Bank of England 'should consider fresh cash injection'

Bank of England
Image caption The Bank may need to do more than just keep interest rates low, Mr Posen said

The Bank of England should consider pumping more money into the economy to help the recovery, according to a monetary policy committee (MPC) member.

External member Adam Posen advocated resuming the policy of quantitative easing (QE), under which the Bank has already pumped £200bn into the economy.

But one of his fellow MPC members, Andrew Sentance, has said there is no need for such a monetary boost.

Mr Sentance has called for a rate rise in the past four MPC meetings.

'Self-fulfilling prophecy'

In a speech to the Hull and Humber Chamber of Commerce, Mr Posen said that low interest rates and stimulus measures by the Bank would not secure the recovery on their own, but they did have an important role to play.

"Policymakers face a clear and sustained uphill battle, in which monetary easing has an ongoing role to play," he said.

"The risks that I believe we face now are ones of sustained low growth turning into a self-fulfilling prophecy.

"Inaction by central banks could ratify decisions both by businesses to lastingly shrink the economy's productive capacity, and by investors to avoid risk and prefer cash."

Many economists expect growth to slow in the coming months as a result of government spending cuts. The government will detail its cuts, designed to reduce the budget deficit, next month.

Mr Posen argued that sustained high inflation was not a threat, leaving the way open for further injections of cash into the financial system through QE.

"I believe that if we were to loosen monetary policy further, it must primarily take the form of large scale asset purchases," he said.

Changing interest rates, or making commitments to keep them low, would only have a marginal impact, he argued.

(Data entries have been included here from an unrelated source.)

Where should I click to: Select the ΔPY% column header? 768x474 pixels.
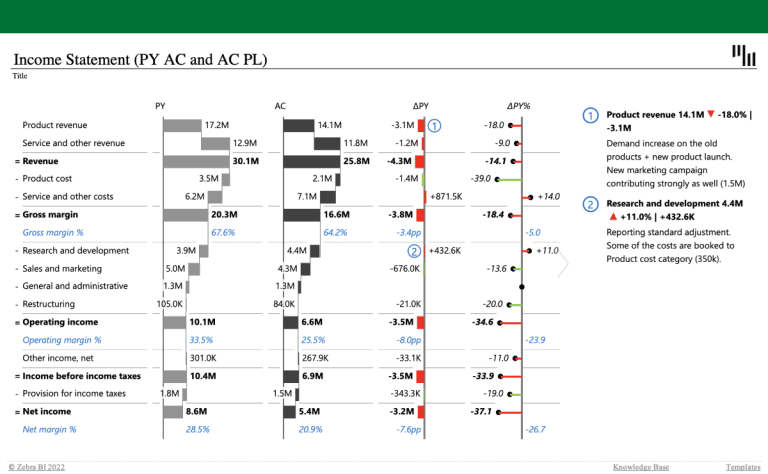[518, 105]
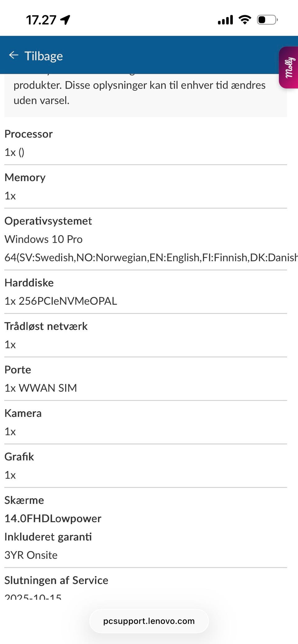Tap the Windows 10 Pro text

click(x=43, y=239)
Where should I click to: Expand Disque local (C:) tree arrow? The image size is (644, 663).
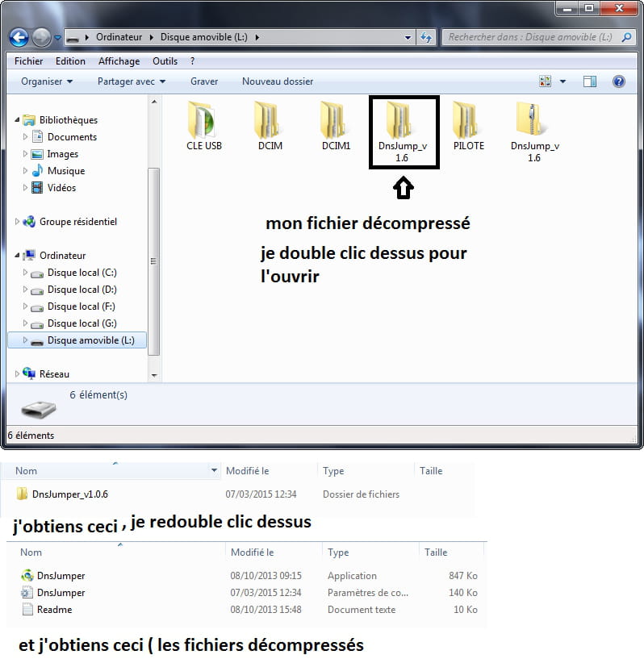26,273
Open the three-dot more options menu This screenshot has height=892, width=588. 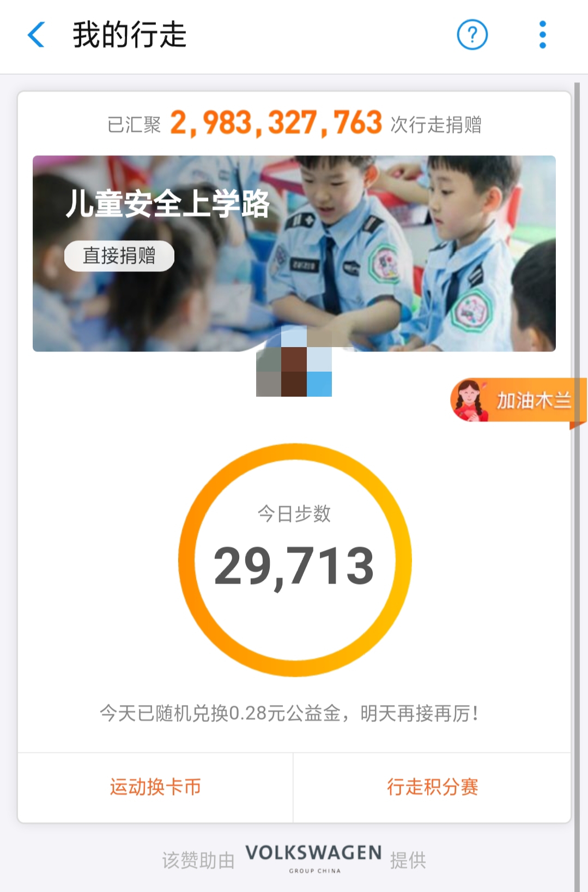click(x=542, y=35)
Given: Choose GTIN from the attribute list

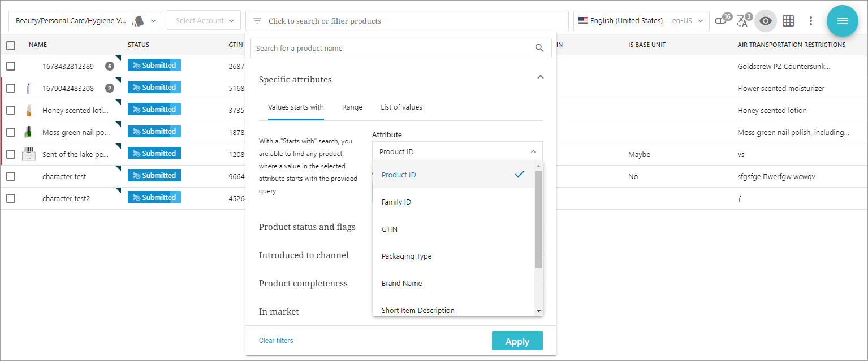Looking at the screenshot, I should pyautogui.click(x=390, y=229).
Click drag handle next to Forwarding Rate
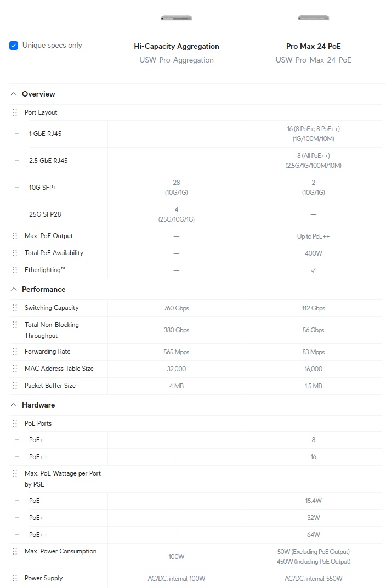 tap(15, 352)
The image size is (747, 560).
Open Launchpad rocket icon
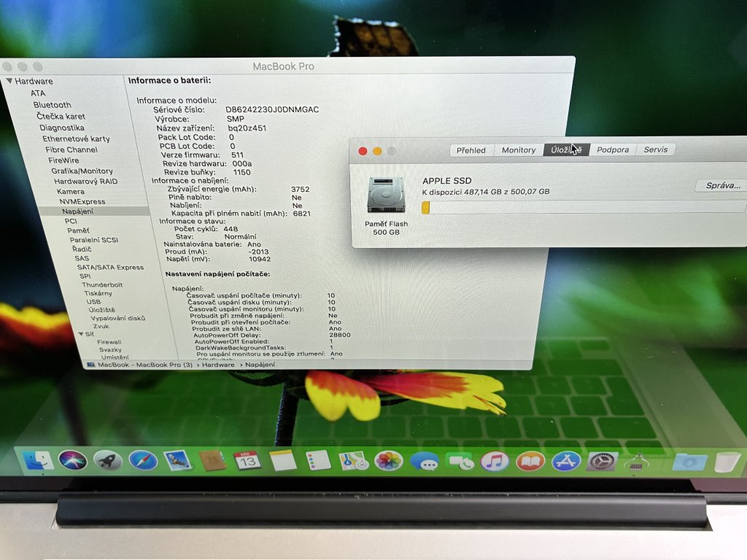(108, 460)
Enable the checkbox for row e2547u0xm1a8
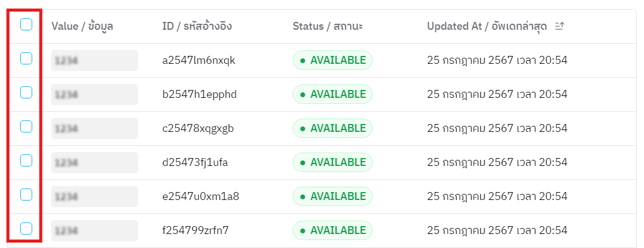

Mr Posen admitted that his speech, which BBC economics editor Stephanie Flanders described as "unusually forthright", was likely to trigger considerable debate within the MPC, which voted to keep policy unchanged at its most recent meeting.

Mr Posen's speech comes after the US Federal Reserve indicated in its most recent statement that it was open to the possibility of further stimulus measures for the US economy.

Rate debate

Fellow MPC member Andrew Sentence has consistently highlighted the risk of inflation, and has voted to raise interest rates in the past four MPC meetings.

And in an interview with the Nottingham Post newspaper, Mr Sentance said there was "no need" to restart QE.

"I actually think we should be preparing the ground for gradually increasing interest rates in a measured way to reflect the fact that the economy has improved and the inflation situation is not where we would like it to be," he said.

The latest inflation figures showed the Consumer Prices Index inflation at 3.1% in August, above the government target of 2%.

"Doing more QE would give the wrong impression on the state of the economy. We need to create a perspective of getting back to normality," Mr Sentance said.